En marge de la projection, la réalisatrice nous confie que c’est la première fois qu’elle vient en Algérie et à « ce Festival, qui est pour moi très important, car ça parle du cinéma engagé. Depuis que j’ai débuté ma carrière cinématographique je parle de thèmes assez importants au niveau social».
« Quant à l’histoire du film qui parle du nom et de sa transmission qu’un homme a envie de donner à un garçon et, si il a une fille, il ne la voit même pas, je dénonce le fait, d’être obsédé pour avoir absolument un garçon afin de lui transmettre son nom, mais c’est plus important de transmettre l’éducation et les valeurs que cela soit pour une fille ou un garçon», dira elle. Abordant l’état des lieux du septième art dans son pays, Apolline Traoré estime que le cinéma au Burkina Faso «s’est très bien porté à un moment, mais ensuite, il a régressé. Mais, aujourd’hui, beaucoup de choses se sont passées et les gens comprennent l’importance de ce média. De plus, nous sommes en train de remonter la pente petit à petit. J’espère que cela va aller de l’avant».
Apolline Traoré a étudié et vécu aux Etats-Unis durant plusieurs années. Elle a décidé de revenir à ses origines et d’entamer sa carrière.

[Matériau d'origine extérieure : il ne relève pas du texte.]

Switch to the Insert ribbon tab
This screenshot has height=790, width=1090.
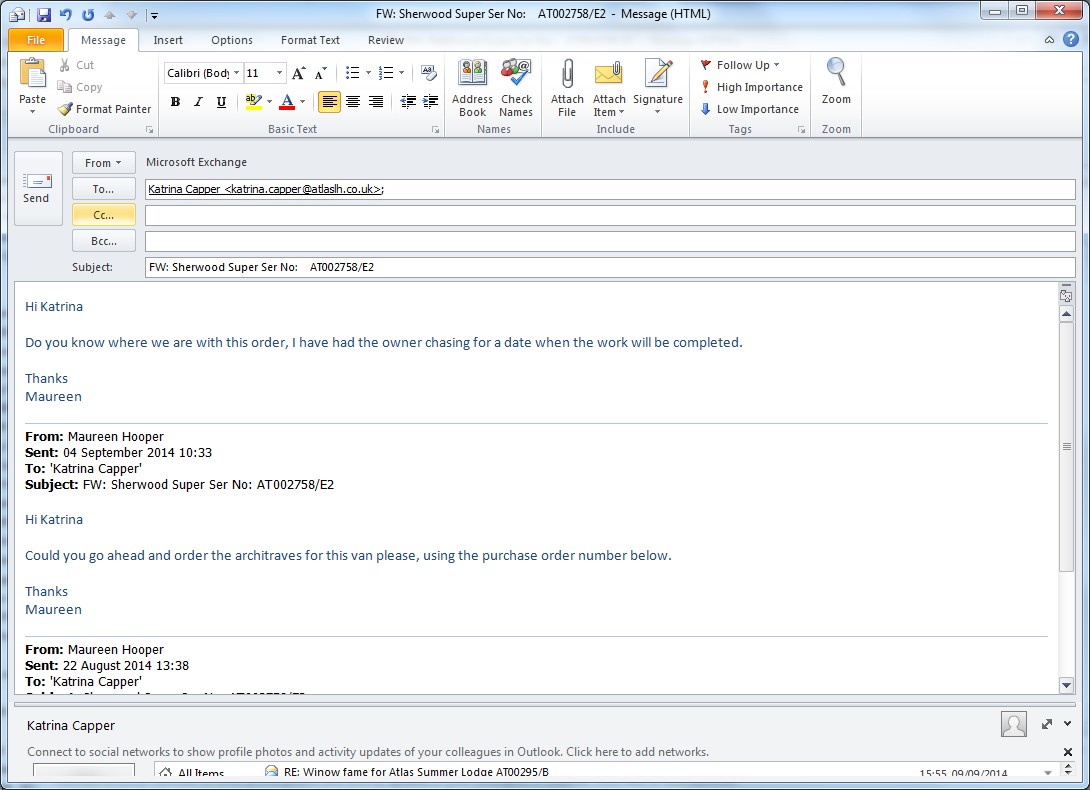pyautogui.click(x=168, y=40)
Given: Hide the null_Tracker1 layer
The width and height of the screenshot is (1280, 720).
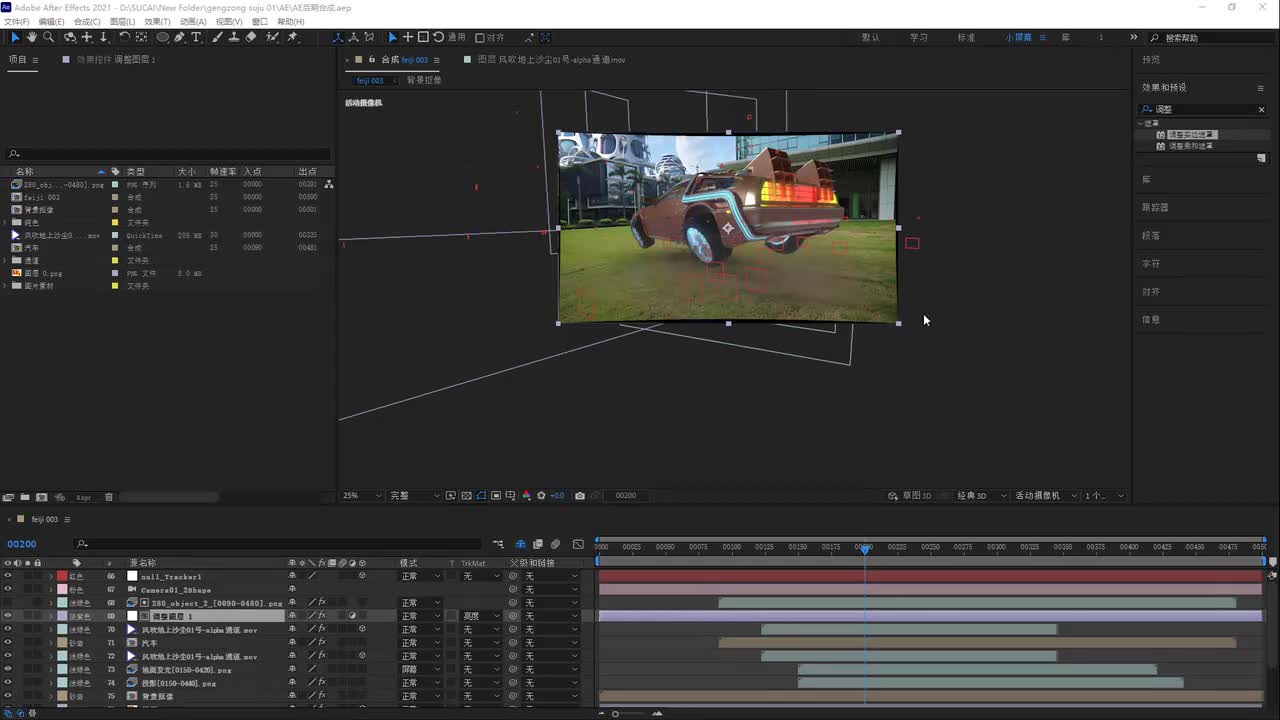Looking at the screenshot, I should 7,576.
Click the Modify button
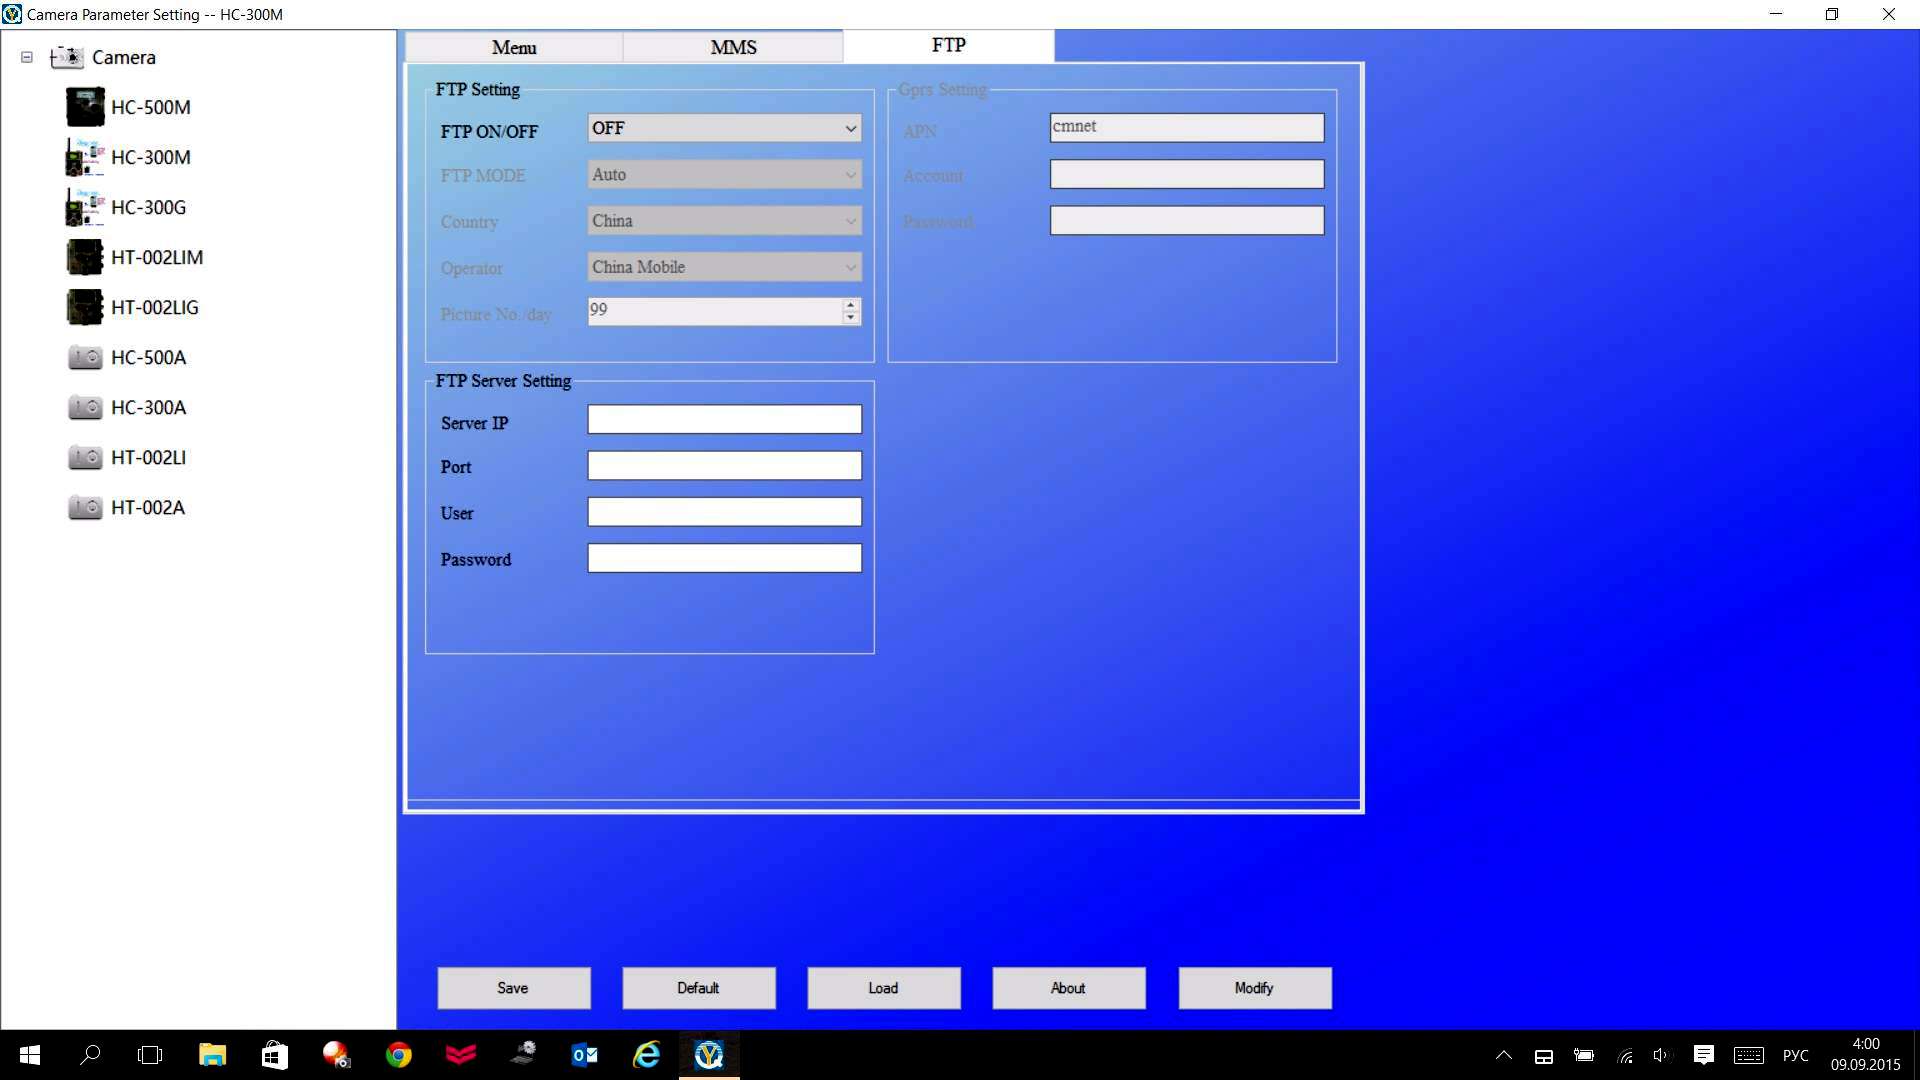 (1254, 988)
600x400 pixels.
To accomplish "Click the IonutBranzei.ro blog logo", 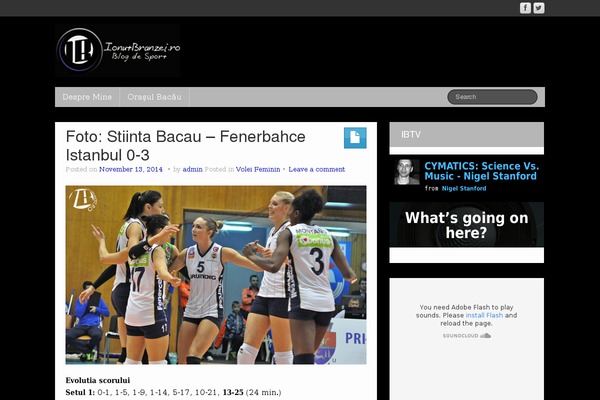I will tap(118, 50).

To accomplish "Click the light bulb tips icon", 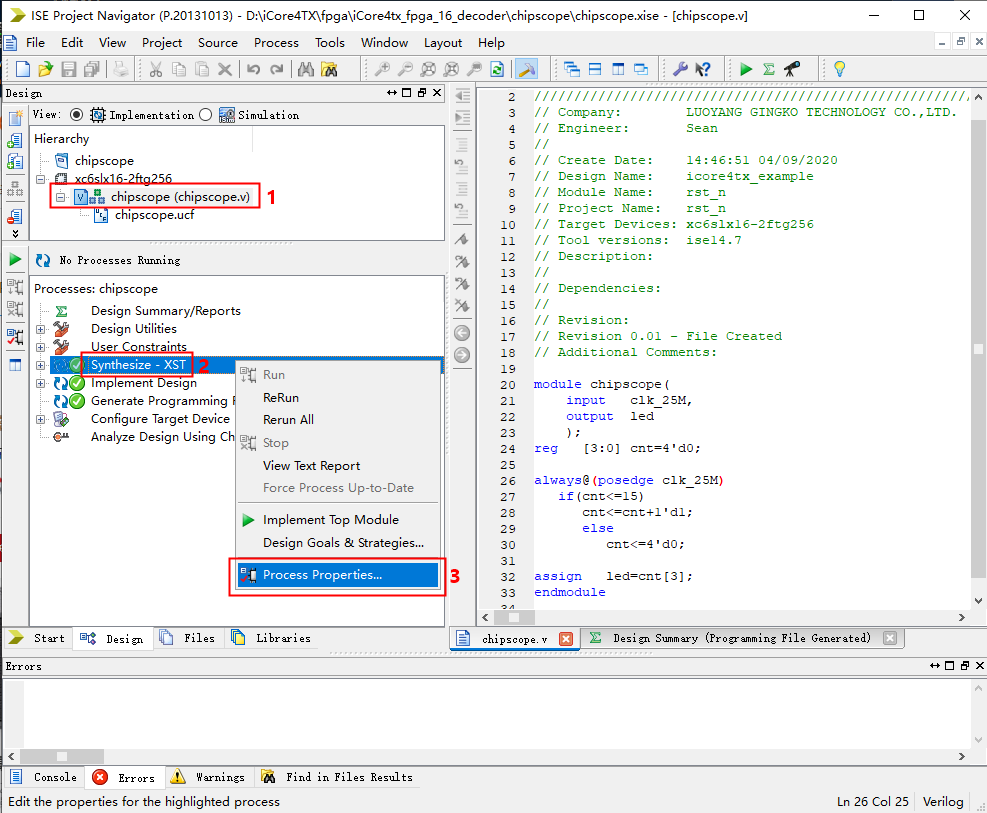I will click(x=839, y=69).
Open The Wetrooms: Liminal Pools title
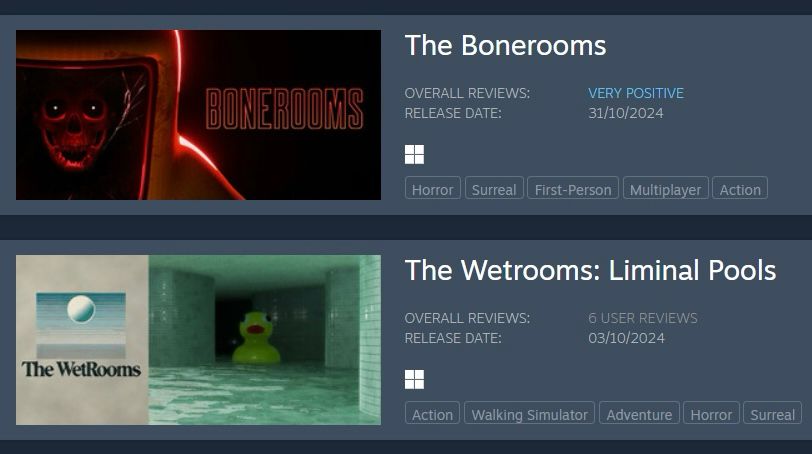Viewport: 812px width, 454px height. tap(590, 271)
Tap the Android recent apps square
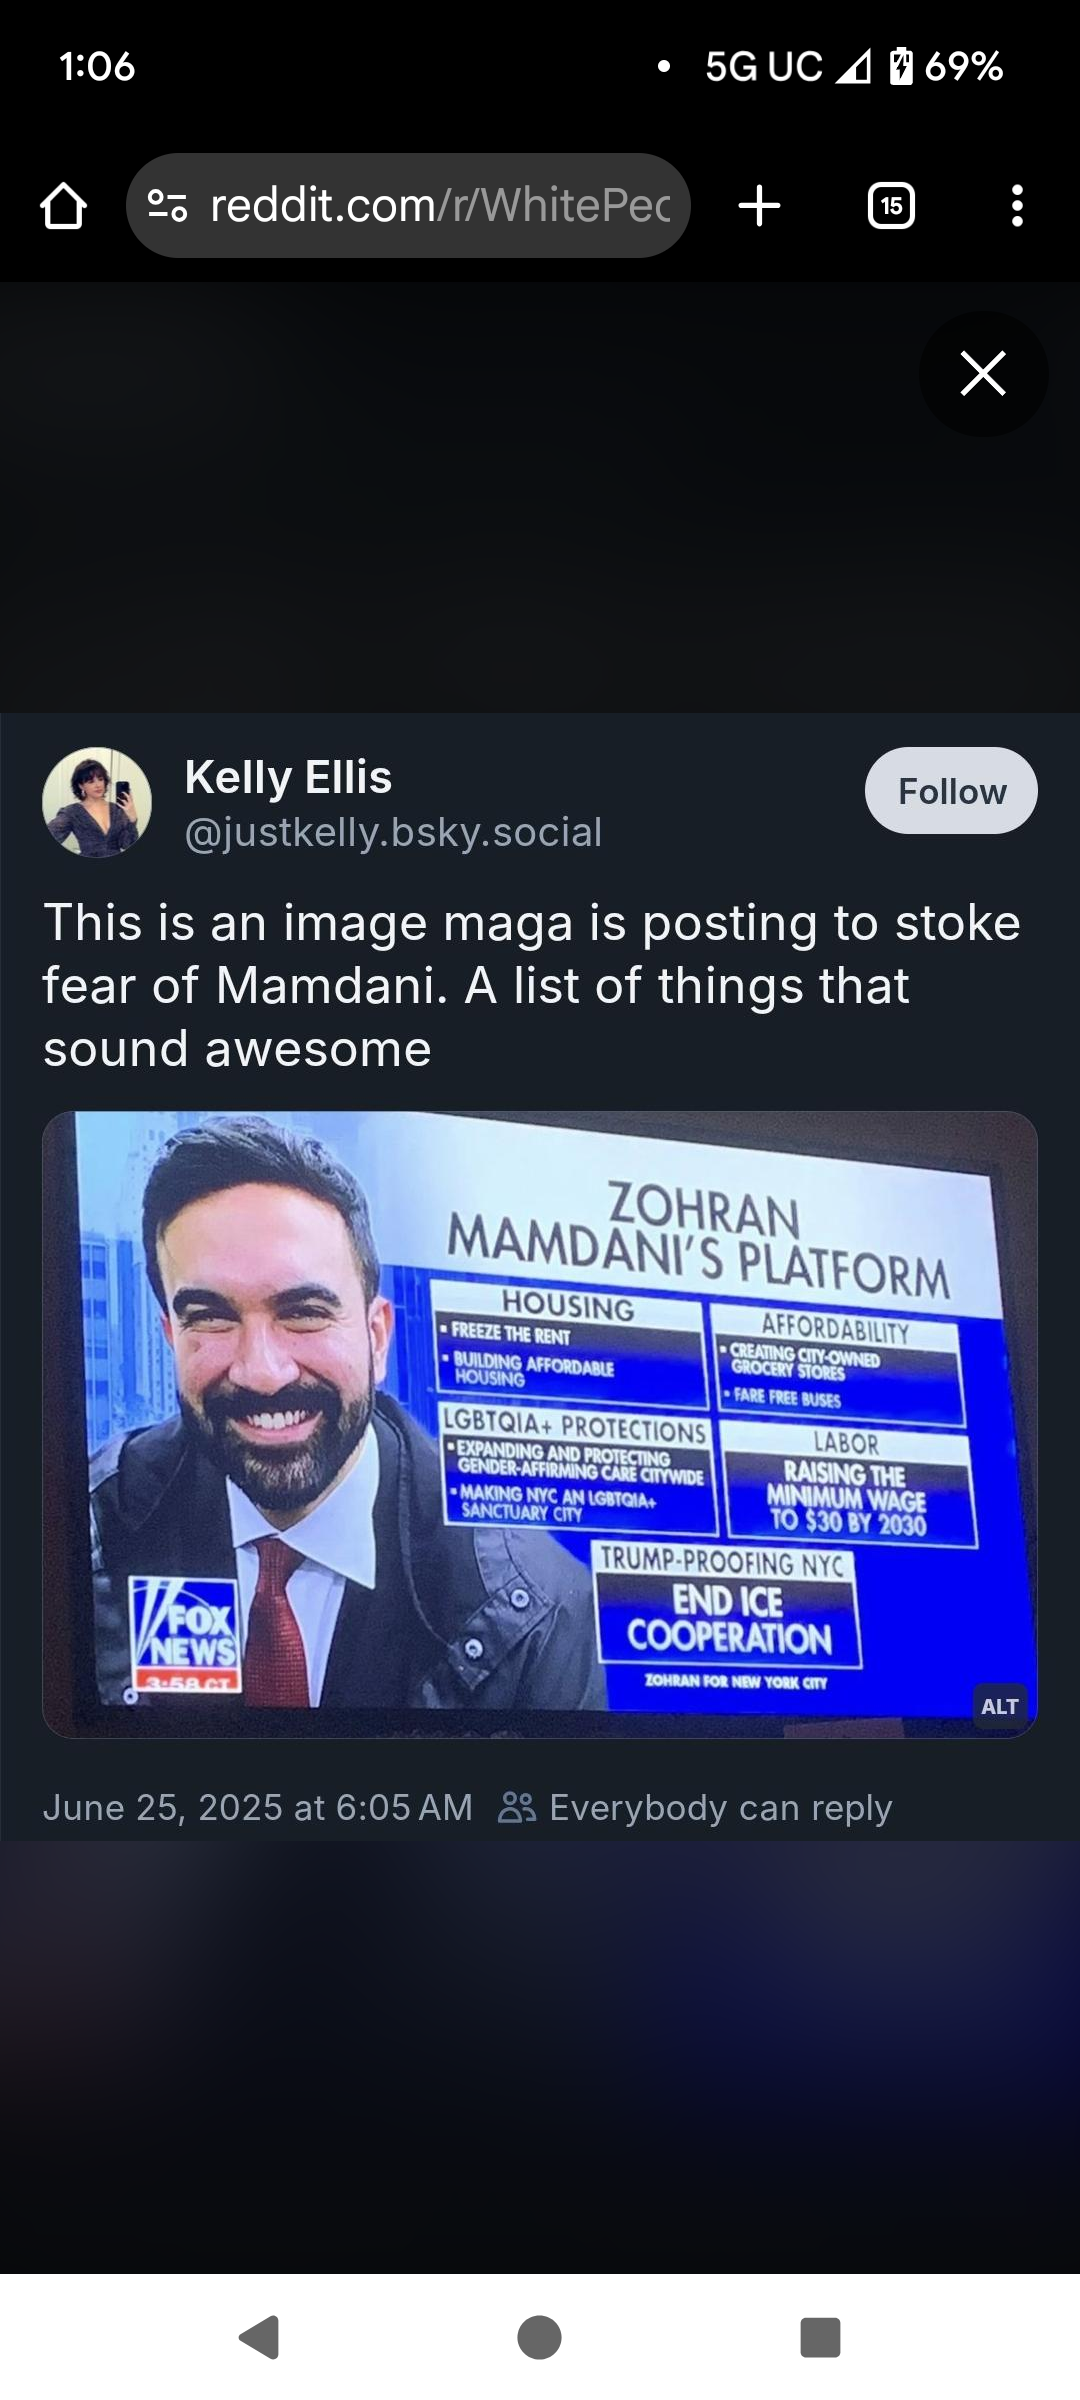1080x2400 pixels. point(820,2337)
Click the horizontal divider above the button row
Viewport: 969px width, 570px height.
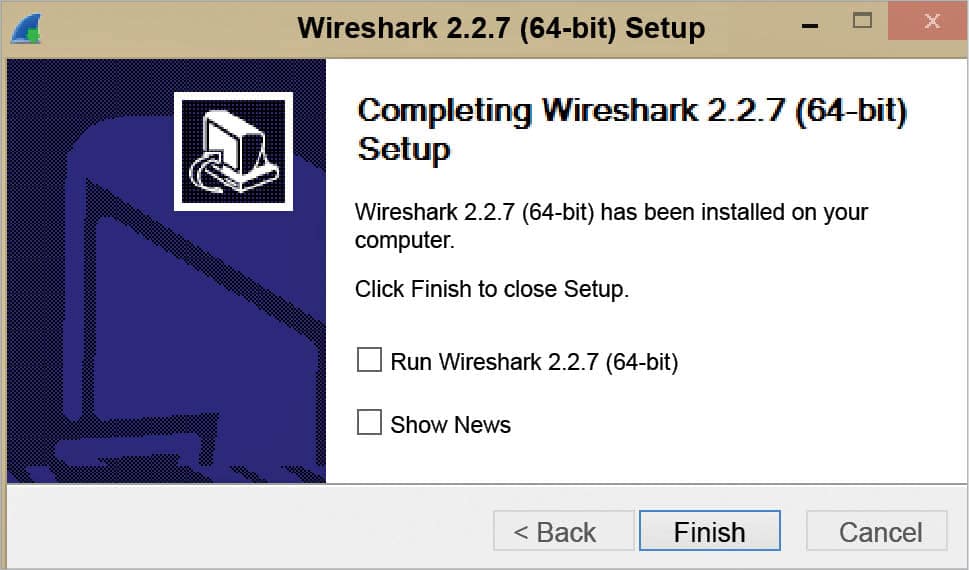(640, 485)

Elle nous expliquera à ce propos qu’« aux Etats-Unis, c’est un nœud qui est fermé, en tout cas, à mon époque, ils n’étaient pas encore ouverts au monde. Parler de mon continent ne leur convenait pas et la meilleure façon de le faire était de rentrer chez moi ». Quant aux producteurs qui, aujourd’hui, s’intéressent au cinéma africain, la réalisatrice affirme à ce sujet : «L’Afrique est un cinéma et des histoires de jeunes. En Occident, ils sont saturés, ils n’ont plus rien à raconter. Aujourd’hui, ils viennent sur un terrain neutre. Mais j’espère qu’ils ne viennent pas accaparer nos histoires, mais seulement pousser les jeunes Africains à produire des choses plus belles en les accompagnant.»